Financial Technology Center - School of Business - Central Connecticut State University

 

You just graduated from CCSU, and you plan to work for 10 years and then to leave for the Australian “Outback” bush country. You figure you can save $1,000 a year for the first 5 years and $2,000 a year for the next 5 years. These savings cash flows will start one year from now. In addition, your family has just given you a $5,000 graduation gift. If you put the gift now, and your future savings when they start, into an account that pays 8 percent compounded annually, what will your financial “stake” be when you leave for Australia 10 years from now?
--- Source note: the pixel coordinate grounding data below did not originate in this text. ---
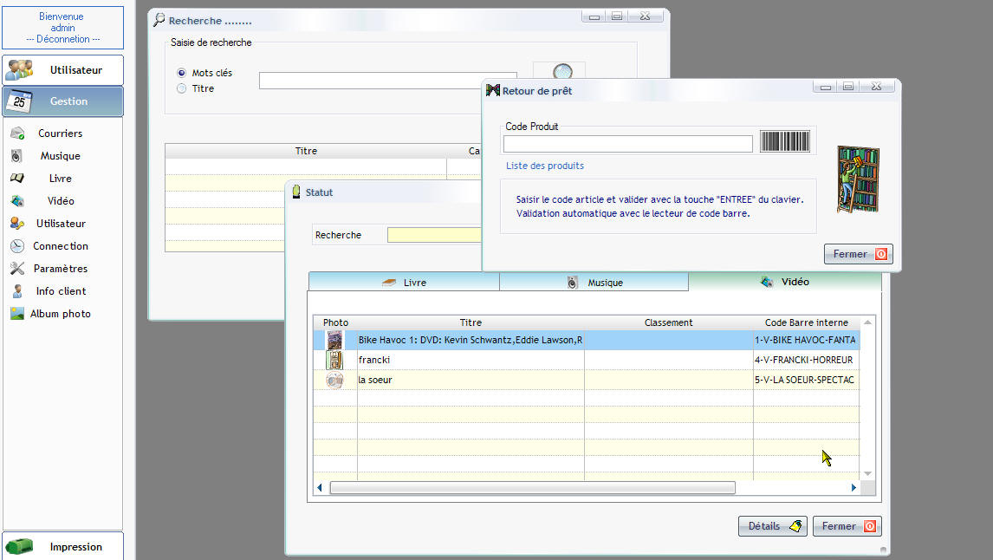Open Info client from the sidebar
This screenshot has height=560, width=993.
[x=60, y=291]
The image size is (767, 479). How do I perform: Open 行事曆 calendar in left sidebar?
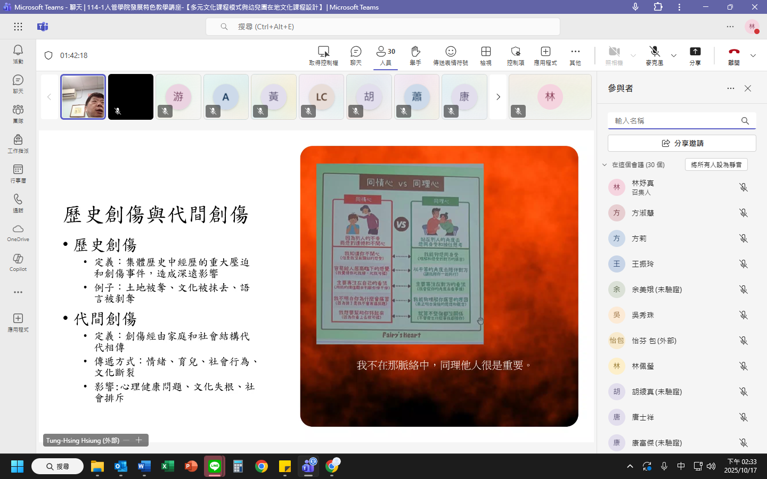(18, 173)
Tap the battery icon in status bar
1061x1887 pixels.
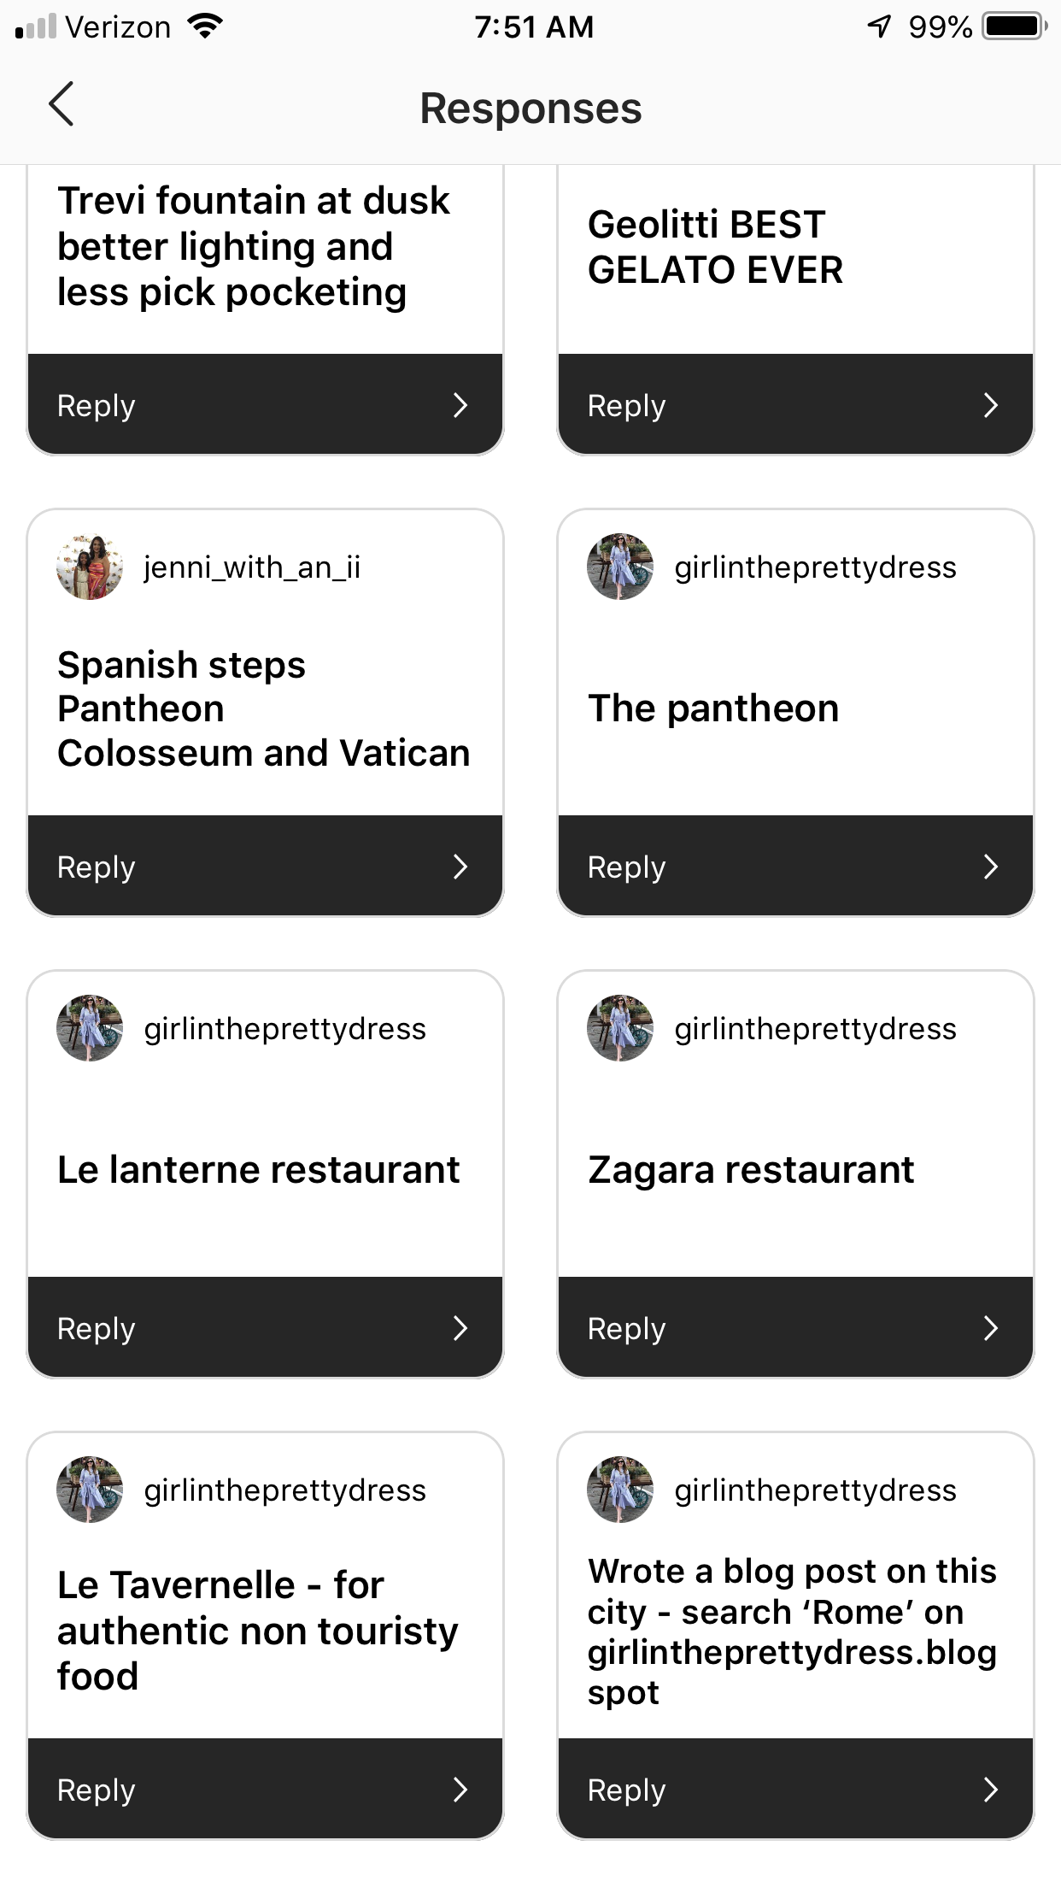tap(1014, 27)
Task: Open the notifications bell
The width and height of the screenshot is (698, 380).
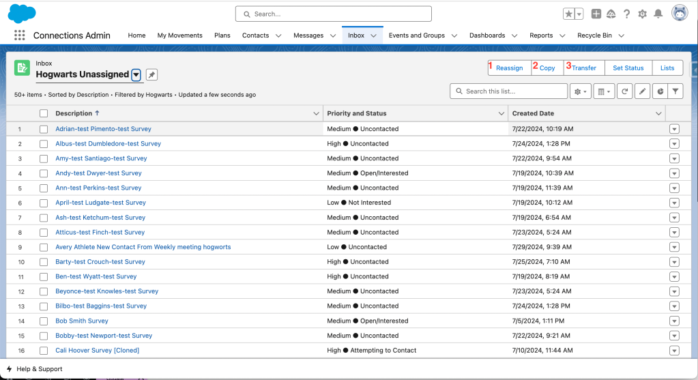Action: pos(658,14)
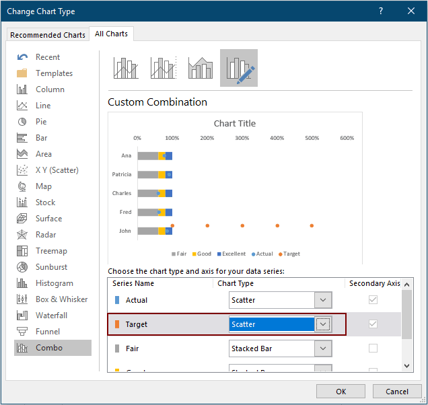This screenshot has height=405, width=428.
Task: Select Clustered Column - Line on Secondary Axis icon
Action: (164, 68)
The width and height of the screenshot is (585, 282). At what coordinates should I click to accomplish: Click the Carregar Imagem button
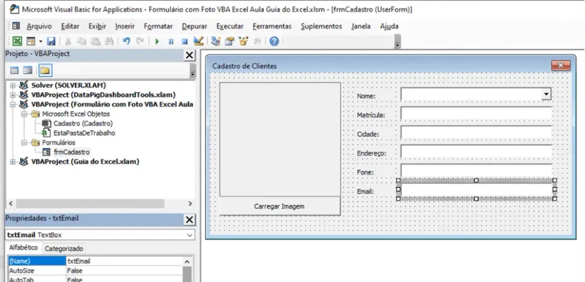pyautogui.click(x=280, y=206)
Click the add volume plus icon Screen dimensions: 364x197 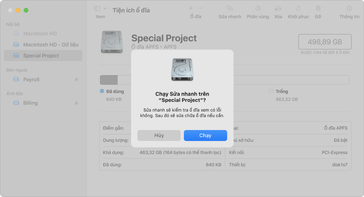pyautogui.click(x=191, y=8)
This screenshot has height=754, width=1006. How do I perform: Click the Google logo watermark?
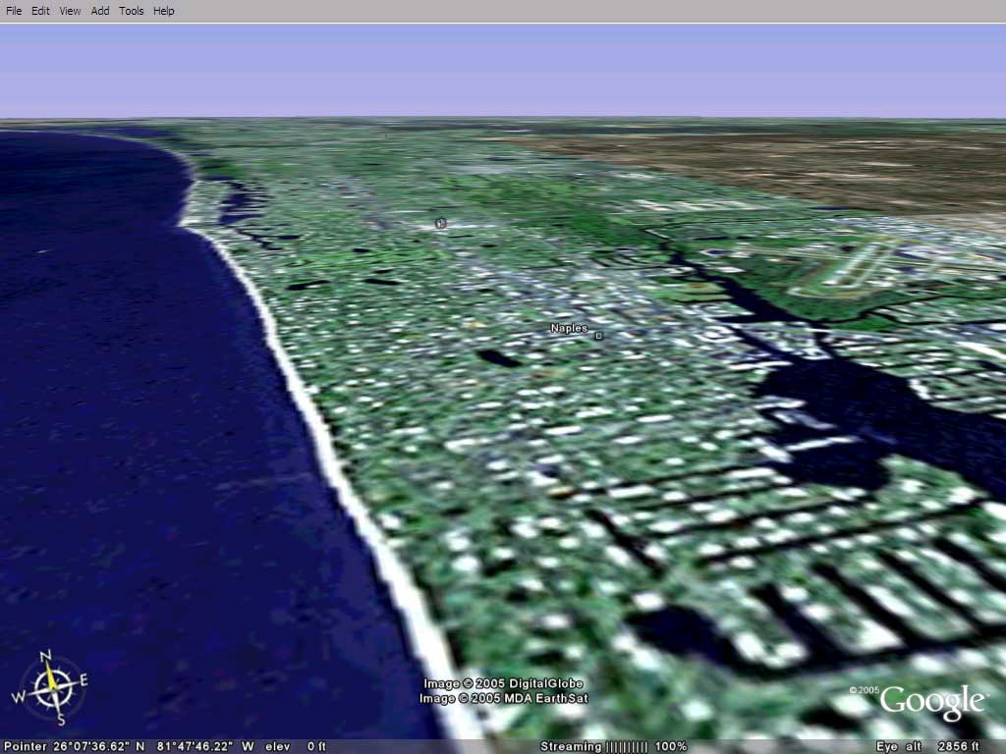click(x=931, y=701)
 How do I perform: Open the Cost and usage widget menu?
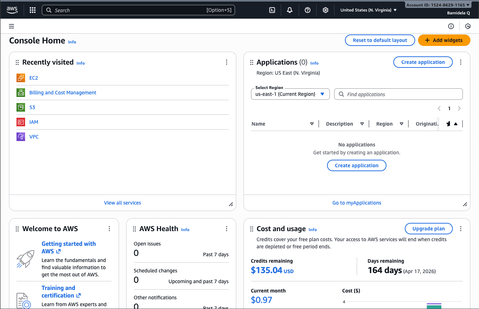[x=461, y=228]
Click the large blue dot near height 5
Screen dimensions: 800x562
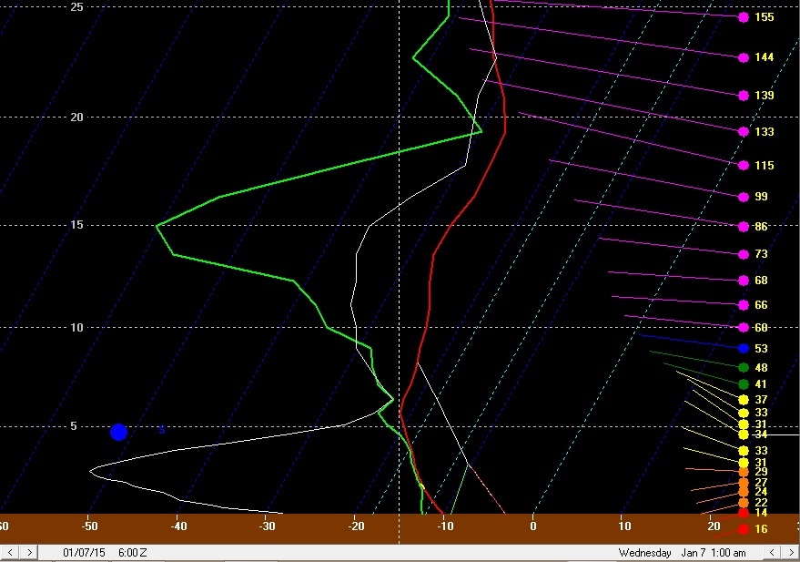(118, 432)
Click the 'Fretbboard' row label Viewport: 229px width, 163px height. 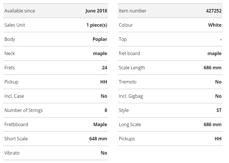(16, 124)
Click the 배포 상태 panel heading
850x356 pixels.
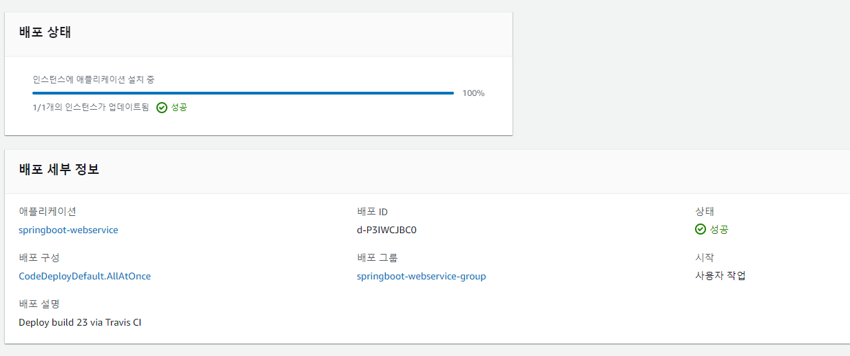[45, 32]
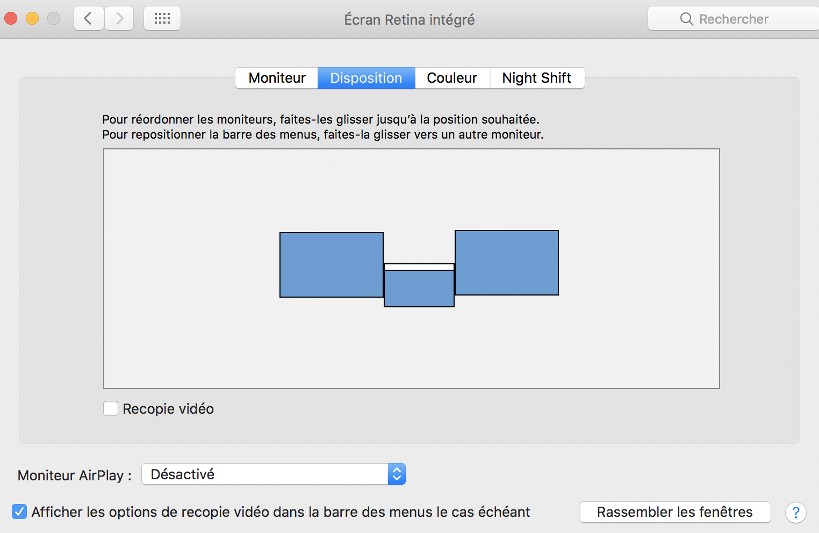Viewport: 819px width, 533px height.
Task: Focus the Rechercher search field
Action: [x=734, y=19]
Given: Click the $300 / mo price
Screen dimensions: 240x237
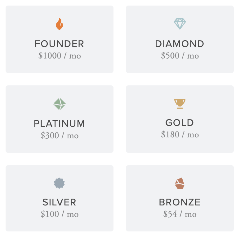Looking at the screenshot, I should coord(60,136).

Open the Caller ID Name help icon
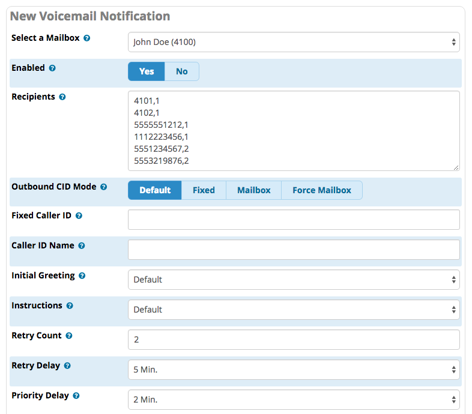tap(82, 246)
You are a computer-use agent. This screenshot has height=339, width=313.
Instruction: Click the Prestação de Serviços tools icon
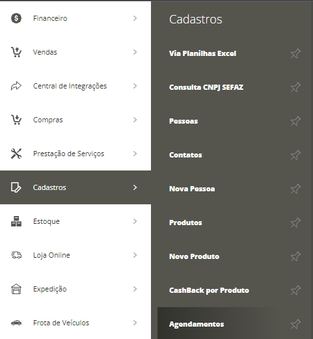coord(16,154)
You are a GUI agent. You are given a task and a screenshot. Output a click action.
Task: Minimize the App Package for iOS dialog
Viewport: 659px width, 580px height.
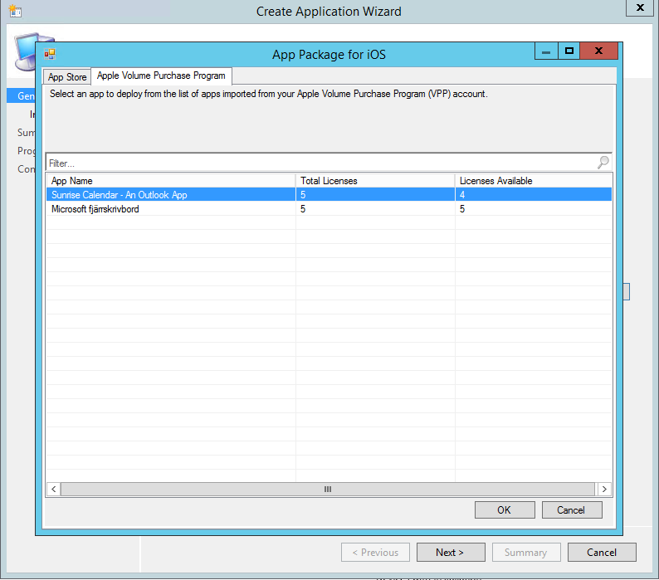click(545, 51)

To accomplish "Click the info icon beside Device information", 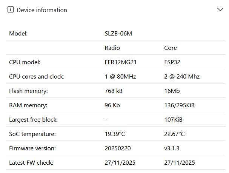I will tap(11, 10).
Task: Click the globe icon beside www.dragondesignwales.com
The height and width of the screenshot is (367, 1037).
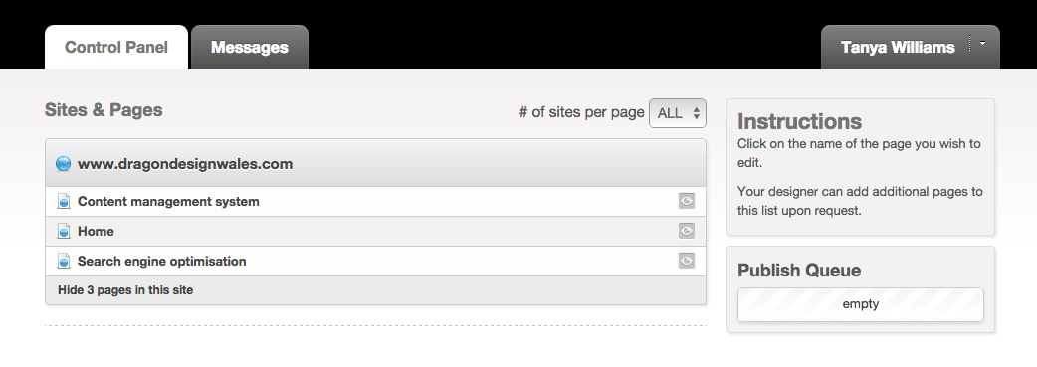Action: pyautogui.click(x=63, y=164)
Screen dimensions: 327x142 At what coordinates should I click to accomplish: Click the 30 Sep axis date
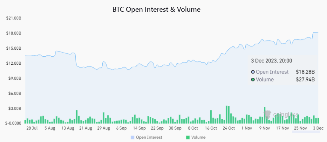coord(175,128)
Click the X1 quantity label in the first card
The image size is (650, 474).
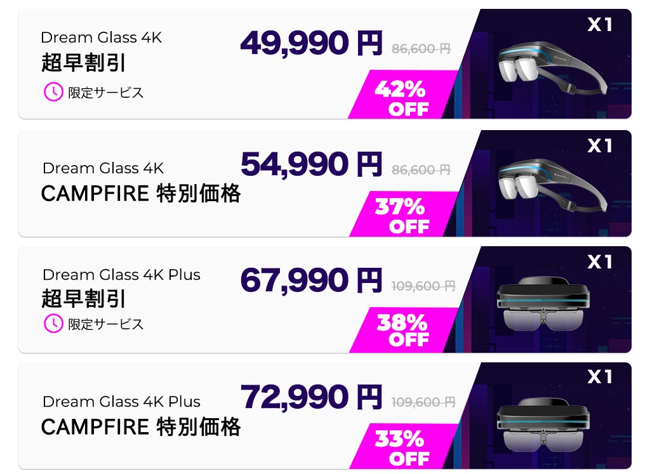pyautogui.click(x=600, y=25)
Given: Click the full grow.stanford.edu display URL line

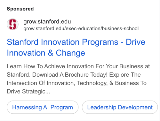Looking at the screenshot, I should click(81, 28).
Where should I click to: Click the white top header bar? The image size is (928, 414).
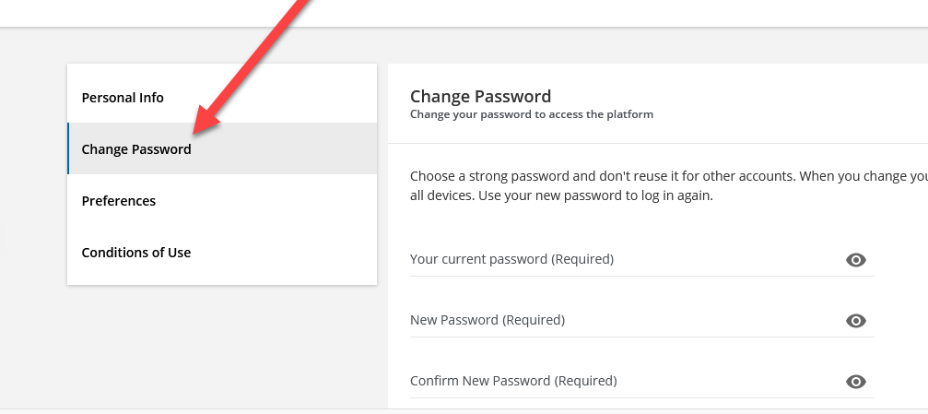(x=464, y=13)
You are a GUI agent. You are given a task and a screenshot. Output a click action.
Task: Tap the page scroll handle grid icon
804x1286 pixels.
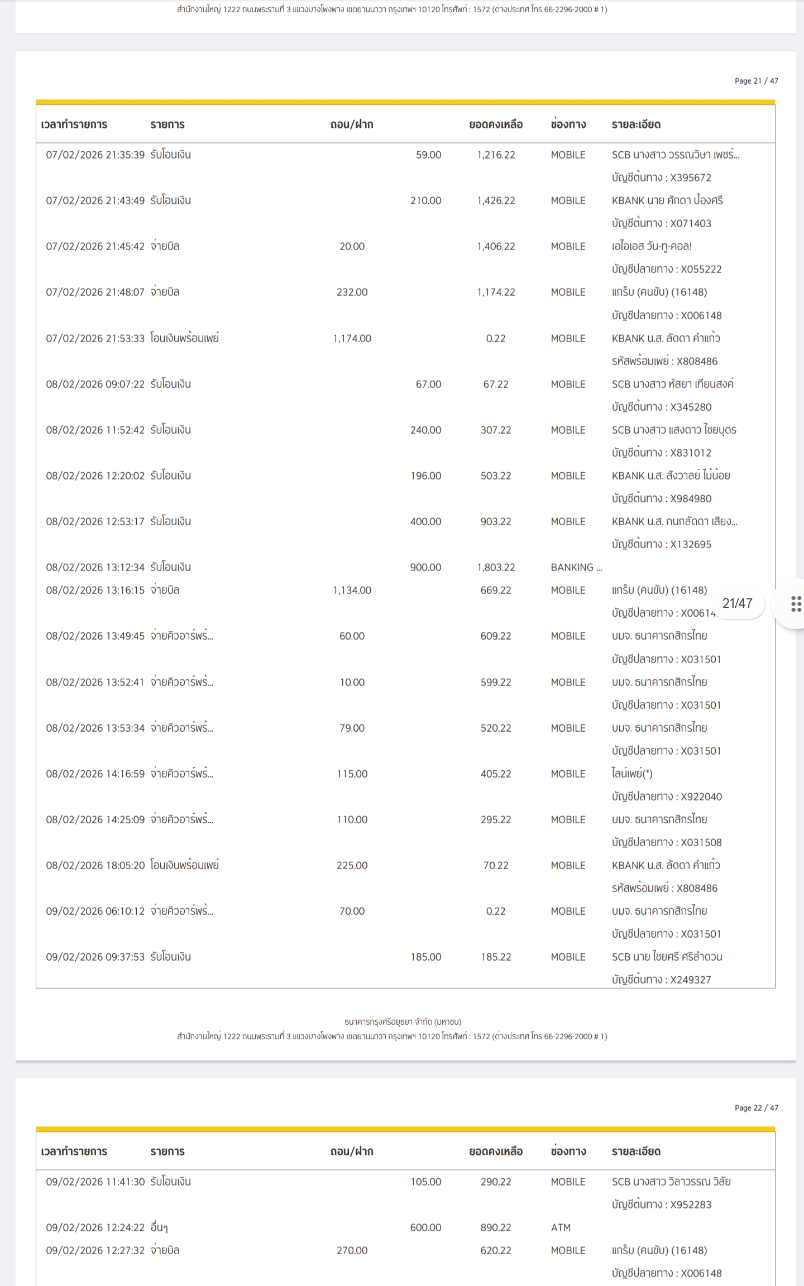pos(796,603)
Financial calculator solution.
We could solve this problem by finding the FV of each of these cash flows individually and then summing the results. However, that is the hard way. Instead, we will use the NPV function.

This function is defined as:

NPV ( Rate, Cash Flow at t=0, {Cash Flow at t=1 , Cash Flow at t=2 , Cash Flow at t=3 ,Cash Flow at t=4 , ........})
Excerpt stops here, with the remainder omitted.